El ácido hialurónico, un polisacárido y glucosaminoglucano de alto peso molecular. Gracias a sus propiedades antiinflamatorias y efectos cicatrizantes, ha pasado a ser una de las sustancias que más se están usando en diferentes ámbitos.

En el de la cirugía estética, este ácido irrumpió hace décadas con bastante fuerza. Desde entonces se usa principalmente para aumentar los labios de pacientes o rellenar arrugas faciales con efectos prácticamente inmediatos. Favoreciendo, además, la renovación de células y la elasticidad de la piel.

Al igual ha ocurrido en los últimos años en el sector de la odontología al demostrar numerosas investigaciones científicas sus beneficios al aplicarse en diferentes especialidades odontológicas. De ahí que no sea de extraño que se haya convertido en uno de los mejores métodos para afrontar varios tipos de tratamientos.

En este sentido, es interesante diferenciar un tratamiento estético de uno odontológico. Aunque el ácido hialurónico se use en ambos, no todas las aplicaciones tienen la misma complejidad. Si no tenemos este punto en cuenta, podría ponerse en peligro la salud y aspecto del paciente.

¿Te gustaría saber cuáles son las aplicaciones del ácido hialurónico en odontología?

Estética bucal

Gracias al ácido hialurónico es posible ocultar los pequeños triángulos negros que aparecen entre las papilas interdentales -entre los dientes- ocasionados por la gingivitis.

También es muy útil para rellenar los surcos nasogeniano y mentoniano, además de aumentar el volumen del bermellón del labio y de las arrugas peribucales.

Lesiones bucales

Las encías pueden sufrir alteraciones como aftas, cicatrices o úlceras. Son irregularidades que con un sencillo tratamiento de ácido hialurónico tienen solución, ya que esta sustancia posee propiedades que ayudan a la cicatrización y curación en la cavidad bucodental.

Lesiones periodontales

El ácido hialurónico ha resultado muy útil para tratar enfermedades periodontales teniendo muy buenos resultados en la regeneración tisular periodontal, por ejemplo. En este sentido y para tratar estas patologías, también es muy práctico como tratamiento complementario dadas sus propiedades antiinflamatorias, antiedematosas y antibacterianas.

Encías

La ausencia de encías es más frecuente de lo que pensamos. Así que en muchas ocasiones no es raro que el dentista no tenga encía suficiente para colocar, por ejemplo, una prótesis. En estas situaciones el ácido hialurónico es imprescindible para regenerar de forma natural la encía y permitir así la continuación de cualquier tratamiento dental.

Alineación de labios

En algunas ocasiones, tras recibir un tratamiento dental, es posible que la boca, más concretamente los labios, no queden completamente alineados o con la alineación correcta. En estos casos, el ácido hialurónico es la solución para renovar la sonrisa.

Mucosa Bucal

Puesto que el ácido hialurónico está presente de forma natural en el organismo es muy útil para proteger y regenerar la mucosa bucal. Del mismo modo, también contribuye a impedir infecciones cortando el paso a microorganismos y agentes irritantes.

Procesos degenerativos

Los procesos degenerativos afectan en su mayoría al aparato masticatorio y a nivel articular, siendo el más frecuente la osteoartritis. Sin embargo, este trastorno ha encontrado una solución en el ácido hialurónico gracias a sus efectos antiinflamatorios y de viscosuplementación.

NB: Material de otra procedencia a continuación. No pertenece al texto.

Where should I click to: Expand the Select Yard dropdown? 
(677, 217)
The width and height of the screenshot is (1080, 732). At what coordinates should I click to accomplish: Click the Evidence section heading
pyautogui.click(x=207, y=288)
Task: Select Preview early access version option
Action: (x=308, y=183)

Disfunción temporomandibular

El ácido hialurónico disminuye el dolor y mejora la disfunción temporomandibular en pacientes gracias a una aplicación intraarticular y sus propiedades mecánicas y metabólicas. En este caso el ácido hialurónico se usará como lubricante y reducirá el desgaste articular.

Como puedes comprobar, el uso del ácido hialurónico va más allá del aumento de labios o la eliminación semipermanente de arrugas. Estos son algunos de los usos de esta sustancia en clínicas dentales, pero existen muchos más. Consulta a tu especialista cómo puede ayudarte el ácido hialurónico a recuperar tu sonrisa y, por supuesto, a mejorar tu salud bucodental.